Passage for review »
# # # # # # #

No, it's not just you, but a lot of people are downplaying the dangers of AI. The easiest to accept one is that it can cause mass unemployment and displacement of workforce. No, it doesn't matter that we have better jobs that what the luddite textile workers lost 200 years ago, because it's not guaranteed to be the same situation (indeed, I'd say it's guaranteed to be different) and those luddites ended up in way worse situation anyway.

So the thing is that nobody knows what the development curve of AI is going to be and what the exact economical and societal effects are going to be. Whether it's 5 years to AGI or 50. (Neither of these seem very likely BTW.) Now since we do expect that there can be problems and since we at least can't rule out that these will manifest in the foreseeable (near) future, it's better to assume that we will have (at least economical) problems soon. It doesn't matter what LLMs can do today.

# # # # # # #

Provided information »
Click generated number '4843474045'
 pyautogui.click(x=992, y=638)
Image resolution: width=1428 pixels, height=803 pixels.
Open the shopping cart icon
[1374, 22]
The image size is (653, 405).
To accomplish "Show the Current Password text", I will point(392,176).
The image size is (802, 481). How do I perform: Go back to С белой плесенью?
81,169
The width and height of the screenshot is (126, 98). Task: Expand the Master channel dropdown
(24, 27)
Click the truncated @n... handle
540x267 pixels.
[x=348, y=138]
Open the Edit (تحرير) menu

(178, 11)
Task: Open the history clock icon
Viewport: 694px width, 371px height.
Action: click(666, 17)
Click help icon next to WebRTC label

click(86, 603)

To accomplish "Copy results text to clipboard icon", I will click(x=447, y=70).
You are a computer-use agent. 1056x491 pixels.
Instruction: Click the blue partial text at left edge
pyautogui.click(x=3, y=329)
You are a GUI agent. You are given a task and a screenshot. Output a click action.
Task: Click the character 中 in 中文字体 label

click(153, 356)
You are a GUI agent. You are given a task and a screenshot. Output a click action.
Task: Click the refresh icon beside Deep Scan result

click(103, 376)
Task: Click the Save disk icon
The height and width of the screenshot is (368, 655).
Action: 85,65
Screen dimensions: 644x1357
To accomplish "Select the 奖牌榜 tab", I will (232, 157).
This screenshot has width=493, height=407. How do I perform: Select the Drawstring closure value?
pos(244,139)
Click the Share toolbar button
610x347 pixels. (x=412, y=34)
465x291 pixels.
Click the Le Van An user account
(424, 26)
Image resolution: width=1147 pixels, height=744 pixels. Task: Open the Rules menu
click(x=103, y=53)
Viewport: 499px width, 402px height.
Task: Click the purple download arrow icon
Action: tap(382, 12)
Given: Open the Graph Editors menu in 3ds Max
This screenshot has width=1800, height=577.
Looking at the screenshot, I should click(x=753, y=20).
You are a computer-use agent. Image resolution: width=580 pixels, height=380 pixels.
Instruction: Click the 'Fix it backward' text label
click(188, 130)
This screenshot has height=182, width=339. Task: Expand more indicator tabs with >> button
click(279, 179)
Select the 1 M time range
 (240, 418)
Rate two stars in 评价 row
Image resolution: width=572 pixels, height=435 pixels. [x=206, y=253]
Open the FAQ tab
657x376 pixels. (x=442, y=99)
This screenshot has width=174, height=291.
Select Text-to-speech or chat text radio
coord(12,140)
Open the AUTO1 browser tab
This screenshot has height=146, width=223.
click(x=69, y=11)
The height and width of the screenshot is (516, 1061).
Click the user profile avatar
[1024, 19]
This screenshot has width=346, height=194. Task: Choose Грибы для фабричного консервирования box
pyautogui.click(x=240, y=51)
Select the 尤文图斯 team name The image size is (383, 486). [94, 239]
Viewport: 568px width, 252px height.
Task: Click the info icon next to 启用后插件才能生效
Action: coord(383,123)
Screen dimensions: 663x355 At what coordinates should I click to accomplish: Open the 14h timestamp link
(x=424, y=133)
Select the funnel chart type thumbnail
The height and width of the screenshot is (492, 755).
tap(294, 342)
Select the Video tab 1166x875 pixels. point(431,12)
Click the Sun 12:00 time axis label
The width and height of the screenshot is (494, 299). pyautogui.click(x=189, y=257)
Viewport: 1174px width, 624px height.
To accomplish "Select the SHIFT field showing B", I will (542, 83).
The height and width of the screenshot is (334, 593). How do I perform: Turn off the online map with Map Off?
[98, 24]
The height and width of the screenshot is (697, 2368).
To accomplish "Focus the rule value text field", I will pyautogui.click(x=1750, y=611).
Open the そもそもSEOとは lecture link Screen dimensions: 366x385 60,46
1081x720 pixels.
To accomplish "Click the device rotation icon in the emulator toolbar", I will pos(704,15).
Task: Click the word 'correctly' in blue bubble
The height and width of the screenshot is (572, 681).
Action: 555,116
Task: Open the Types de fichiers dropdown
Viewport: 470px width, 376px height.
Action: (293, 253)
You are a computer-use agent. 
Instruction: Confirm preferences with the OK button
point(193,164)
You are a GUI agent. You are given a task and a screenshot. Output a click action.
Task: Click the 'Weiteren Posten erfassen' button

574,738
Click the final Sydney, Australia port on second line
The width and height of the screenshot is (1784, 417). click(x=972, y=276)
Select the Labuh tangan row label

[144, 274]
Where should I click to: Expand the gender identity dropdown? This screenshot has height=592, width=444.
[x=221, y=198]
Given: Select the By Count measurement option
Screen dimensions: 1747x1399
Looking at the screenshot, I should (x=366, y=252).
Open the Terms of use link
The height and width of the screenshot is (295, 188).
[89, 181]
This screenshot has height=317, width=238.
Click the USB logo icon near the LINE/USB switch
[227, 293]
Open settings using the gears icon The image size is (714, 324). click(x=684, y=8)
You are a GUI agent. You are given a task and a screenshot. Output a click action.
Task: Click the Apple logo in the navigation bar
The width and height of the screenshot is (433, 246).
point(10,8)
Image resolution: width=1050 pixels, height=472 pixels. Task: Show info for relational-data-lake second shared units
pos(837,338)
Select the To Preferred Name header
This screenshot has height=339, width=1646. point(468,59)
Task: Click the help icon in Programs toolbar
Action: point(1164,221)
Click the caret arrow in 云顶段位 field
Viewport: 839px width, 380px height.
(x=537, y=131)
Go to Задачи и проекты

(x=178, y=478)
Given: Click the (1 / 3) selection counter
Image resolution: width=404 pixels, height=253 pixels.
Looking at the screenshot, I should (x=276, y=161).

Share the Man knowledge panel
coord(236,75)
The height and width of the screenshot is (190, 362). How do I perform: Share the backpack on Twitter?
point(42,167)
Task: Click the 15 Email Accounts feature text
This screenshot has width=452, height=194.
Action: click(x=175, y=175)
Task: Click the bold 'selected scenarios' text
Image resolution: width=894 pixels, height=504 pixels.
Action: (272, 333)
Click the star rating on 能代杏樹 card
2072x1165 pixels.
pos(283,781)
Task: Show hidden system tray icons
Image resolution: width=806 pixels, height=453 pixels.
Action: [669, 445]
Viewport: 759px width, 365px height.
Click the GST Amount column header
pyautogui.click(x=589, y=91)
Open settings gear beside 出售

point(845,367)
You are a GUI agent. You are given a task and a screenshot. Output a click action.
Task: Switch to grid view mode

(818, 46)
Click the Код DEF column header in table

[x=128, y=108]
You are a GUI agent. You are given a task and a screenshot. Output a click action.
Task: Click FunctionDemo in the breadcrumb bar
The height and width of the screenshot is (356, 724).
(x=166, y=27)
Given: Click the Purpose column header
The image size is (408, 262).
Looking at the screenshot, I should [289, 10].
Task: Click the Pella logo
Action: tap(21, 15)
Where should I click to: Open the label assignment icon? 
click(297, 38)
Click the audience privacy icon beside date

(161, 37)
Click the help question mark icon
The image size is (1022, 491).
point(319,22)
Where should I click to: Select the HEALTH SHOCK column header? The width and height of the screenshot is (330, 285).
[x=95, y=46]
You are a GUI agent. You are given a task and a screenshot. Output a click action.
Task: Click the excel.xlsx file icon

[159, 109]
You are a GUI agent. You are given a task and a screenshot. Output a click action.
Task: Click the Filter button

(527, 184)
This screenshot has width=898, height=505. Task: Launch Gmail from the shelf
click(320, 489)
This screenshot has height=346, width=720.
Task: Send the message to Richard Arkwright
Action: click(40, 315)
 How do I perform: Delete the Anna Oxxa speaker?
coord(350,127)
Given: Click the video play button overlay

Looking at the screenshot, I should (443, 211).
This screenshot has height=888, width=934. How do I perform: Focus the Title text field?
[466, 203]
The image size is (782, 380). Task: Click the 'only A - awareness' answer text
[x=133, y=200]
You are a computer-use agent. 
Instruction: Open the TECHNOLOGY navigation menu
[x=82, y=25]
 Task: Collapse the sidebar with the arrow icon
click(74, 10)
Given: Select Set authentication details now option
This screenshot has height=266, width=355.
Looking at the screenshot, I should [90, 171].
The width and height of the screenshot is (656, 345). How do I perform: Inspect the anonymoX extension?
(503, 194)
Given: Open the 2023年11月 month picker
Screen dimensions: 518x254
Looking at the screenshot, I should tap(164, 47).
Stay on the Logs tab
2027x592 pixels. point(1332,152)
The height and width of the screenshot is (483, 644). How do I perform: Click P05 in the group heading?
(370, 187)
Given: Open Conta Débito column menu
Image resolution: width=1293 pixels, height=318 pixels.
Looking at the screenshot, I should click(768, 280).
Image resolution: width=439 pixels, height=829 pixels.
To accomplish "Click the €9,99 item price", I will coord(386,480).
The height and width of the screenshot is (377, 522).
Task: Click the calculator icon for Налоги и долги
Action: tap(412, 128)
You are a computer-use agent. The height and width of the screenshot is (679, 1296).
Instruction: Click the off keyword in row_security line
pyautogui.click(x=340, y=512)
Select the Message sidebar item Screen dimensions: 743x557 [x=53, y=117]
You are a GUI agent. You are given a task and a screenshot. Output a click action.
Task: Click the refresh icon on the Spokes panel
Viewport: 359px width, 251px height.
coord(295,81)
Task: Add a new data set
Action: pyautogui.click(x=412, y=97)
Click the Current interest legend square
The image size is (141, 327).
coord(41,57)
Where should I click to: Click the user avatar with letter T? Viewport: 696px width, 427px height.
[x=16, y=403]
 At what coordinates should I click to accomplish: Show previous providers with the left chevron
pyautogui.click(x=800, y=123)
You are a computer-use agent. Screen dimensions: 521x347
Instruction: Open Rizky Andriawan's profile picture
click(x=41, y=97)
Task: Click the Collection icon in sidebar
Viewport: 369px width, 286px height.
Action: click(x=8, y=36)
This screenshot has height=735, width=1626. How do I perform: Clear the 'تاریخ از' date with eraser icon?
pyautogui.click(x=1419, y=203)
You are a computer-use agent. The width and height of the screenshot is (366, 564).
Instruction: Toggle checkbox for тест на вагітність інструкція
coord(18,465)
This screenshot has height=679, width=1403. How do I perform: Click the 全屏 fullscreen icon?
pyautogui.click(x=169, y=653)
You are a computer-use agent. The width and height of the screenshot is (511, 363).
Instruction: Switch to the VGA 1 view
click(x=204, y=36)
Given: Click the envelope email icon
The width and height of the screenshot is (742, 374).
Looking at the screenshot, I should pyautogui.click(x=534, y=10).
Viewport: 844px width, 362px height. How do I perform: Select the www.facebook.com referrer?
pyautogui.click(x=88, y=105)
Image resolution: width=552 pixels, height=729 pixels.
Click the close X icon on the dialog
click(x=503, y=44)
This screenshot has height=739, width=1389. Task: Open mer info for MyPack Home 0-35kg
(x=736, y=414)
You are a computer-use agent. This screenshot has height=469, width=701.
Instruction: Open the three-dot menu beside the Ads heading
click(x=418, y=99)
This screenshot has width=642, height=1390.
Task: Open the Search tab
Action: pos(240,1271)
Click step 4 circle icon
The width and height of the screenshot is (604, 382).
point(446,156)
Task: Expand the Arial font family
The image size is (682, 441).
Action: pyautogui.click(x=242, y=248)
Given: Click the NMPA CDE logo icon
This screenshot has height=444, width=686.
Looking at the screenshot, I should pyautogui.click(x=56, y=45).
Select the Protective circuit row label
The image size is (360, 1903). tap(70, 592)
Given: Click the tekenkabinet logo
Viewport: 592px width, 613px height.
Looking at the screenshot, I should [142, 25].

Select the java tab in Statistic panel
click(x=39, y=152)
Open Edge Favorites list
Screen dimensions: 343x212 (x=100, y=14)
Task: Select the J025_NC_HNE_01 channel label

# # # # # # #

Tasks »
A. Write out the part of the passage on the dangers of AI starting at "No, it's not" and ending at "worse situation anyway.", with every word unchanged.
B. Extend the passage on the dangers of AI by continuing on from its final sentence.

Answer list »
A.
No, it's not just you, but a lot of people are downplaying the dangers of AI. The easiest to accept one is that it can cause mass unemployment and displacement of workforce. No, it doesn't matter that we have better jobs that what the luddite textile workers lost 200 years ago, because it's not guaranteed to be the same situation (indeed, I'd say it's guaranteed to be different) and those luddites ended up in way worse situation anyway.

B.
The development curve is what matters. And even if I said we don't know it, we have pretty good reasons to think (see above) that it's going to be powerful enough soonish. Just remember: about 1.5-2 years ago basically nobody would have predicted that LLMs would be able to do what they can do today. And I mean most experts would have probably said that it's not possible for LLMs to do what they can do today at all . Definitely not that they would be doing it by mid 2023. Or even just that they would be so powerful that a lot of non-technical people would use them. (Though, sure, there is still very little practical use as of today but the capabilities did make a huge and unexpected jump. It even surprised researchers like Geoffrey Hinton.)